General well-being could be due to genetic variations, researchers have reported.
Using a large scale study involving 298,000 individuals, Vrije Universiteit (VU) Amsterdam researchers have identified the genome that plays a role in how humans interpret happiness.
Professor of Genoeconomics Philipp Koellinger and professor of Genetics and Wellbeing Meike Bartels used data from the Netherland Twin Register and other family researches and found that individual experiences of happiness and overall well-being may be due to inherent genetic differences.
Past studies have focused on how happiness contributes to predisposition to illness and longevity. A study, for instance, has revealed that happiness alone does not improve lifespan.

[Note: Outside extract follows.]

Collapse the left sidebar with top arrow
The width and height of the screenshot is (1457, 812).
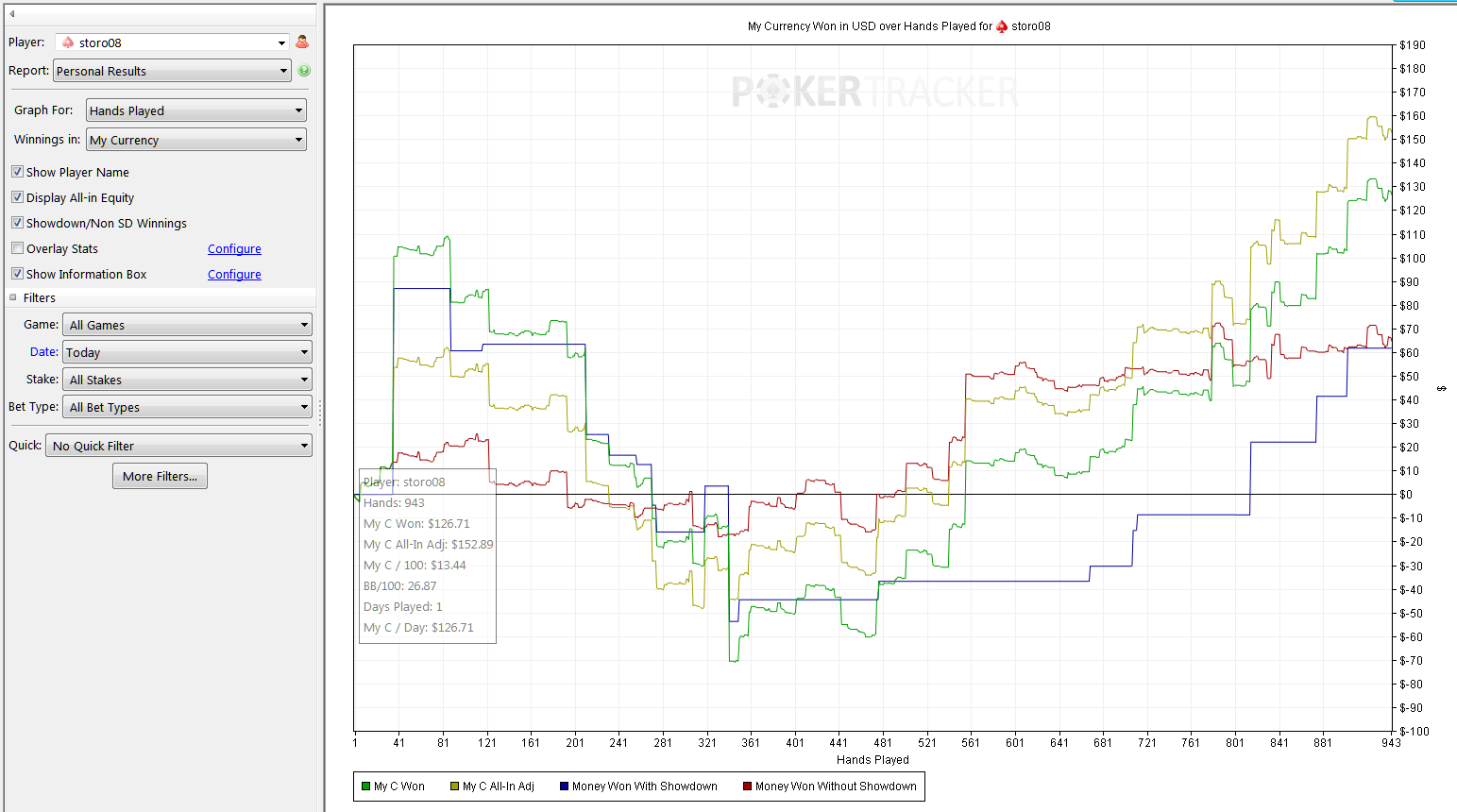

In 2012, David Cameron also started a nationwide measure of well-being, The Happiness Index, to help the government factor in happiness as part of physical and mental health when formulating policies.

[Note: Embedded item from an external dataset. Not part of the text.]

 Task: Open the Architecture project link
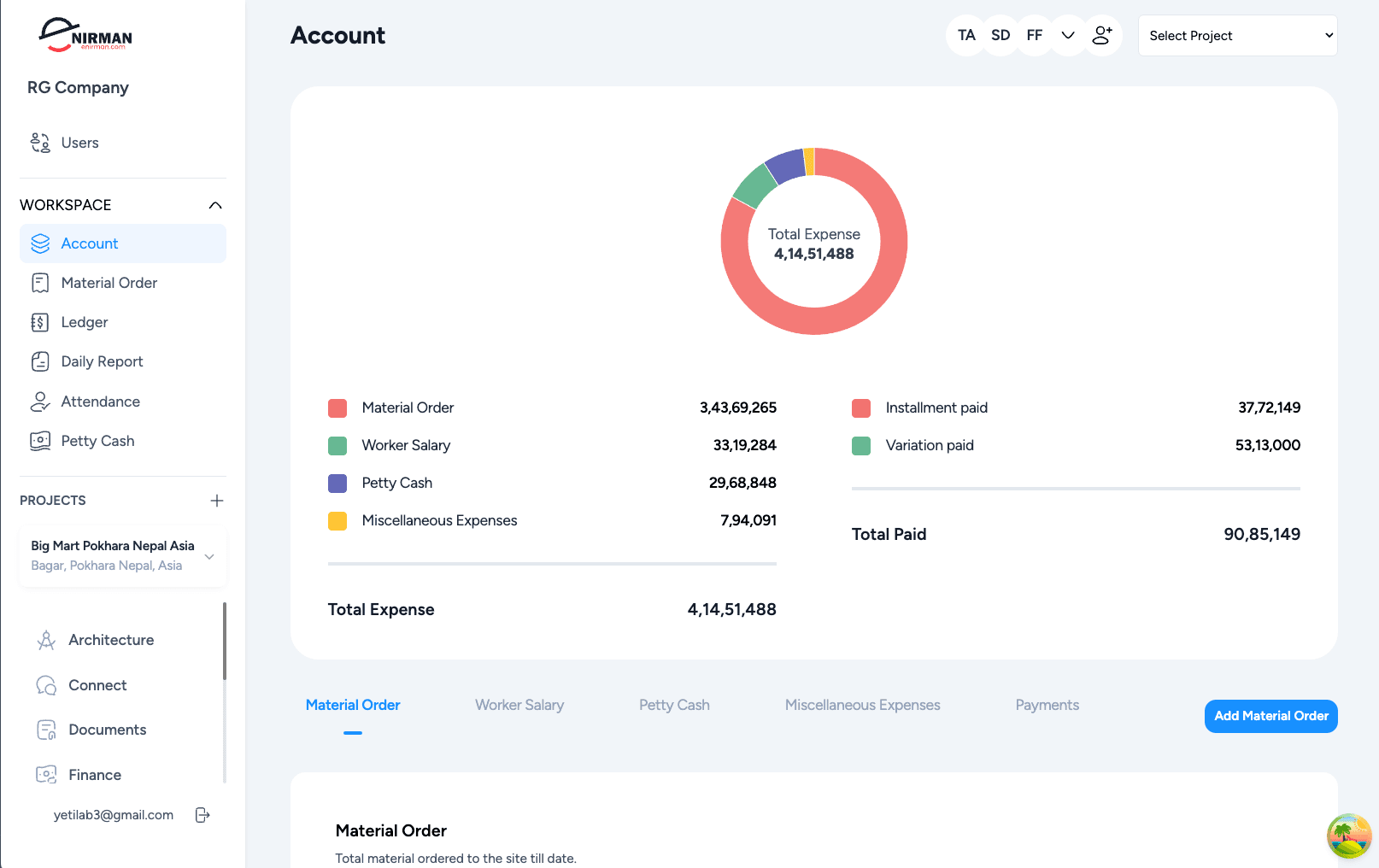tap(111, 640)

In the lastest study, the researchers explored well-being interpretation while taking into consideration five physical risk factors that contribute to negative health outcomes affecting mood, including smoking, body mass index (BMI), fasting blood sugar, triglyceride levels, and coronary artery disease.
Bartels and Koellinger identified variations that regulate happiness, depression, and neuroticism, which are all influenced by the same genes. Three genetic variations found in happiness are primarily expressed in the adrenal glands, pancreatic system, and central nervous system. Only two variations were found in depression, while neuroticism is linked to 11 genetic variations.

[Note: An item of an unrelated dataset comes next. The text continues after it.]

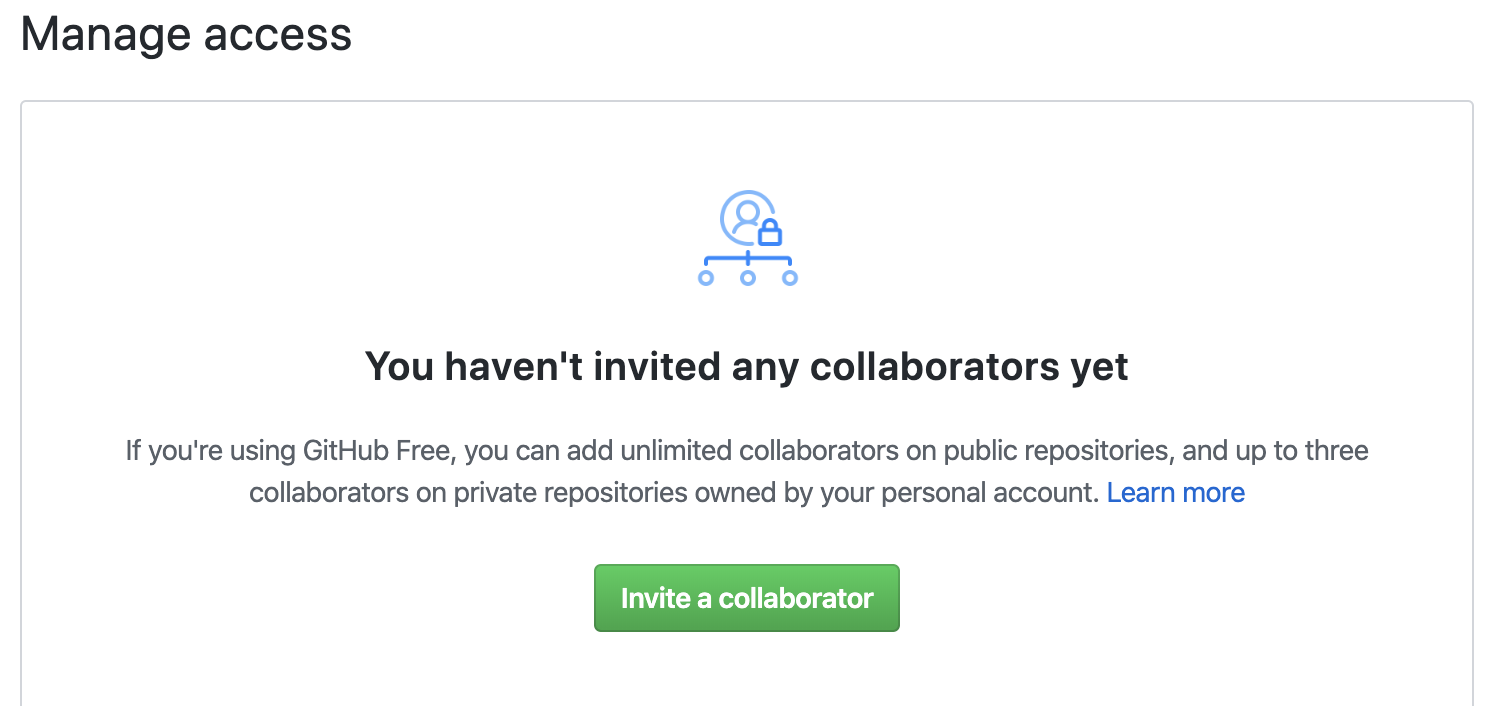Click the horizontal connector line above the nodes

747,259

Bartels explained that locating the three genetic variations for happiness opens up further studies that would identify other variants and how this would affect happiness. Bartels hopes that more studies would follow up on their study findings, particularly about the genetic variation found in depressive symptoms.
"Locating these variants will also allow us to better study the interplay between nature and nurture, as the environment is certainly responsible – to some extent – for differences in the way people experience happiness," said Bartels.
Associate professor of the Center for Economic and Social Research at the University of Southern California Dornsife College of Letters, Arts, and Sciences Daniel Benjamin agrees that psychological trait is a result of genetics and environmental factors.
"The environment is at least as important and it interacts with the genetic effects," said Benjamin, who is a corresponding author of the study.
The study was published online in Nature Genetics on April 18.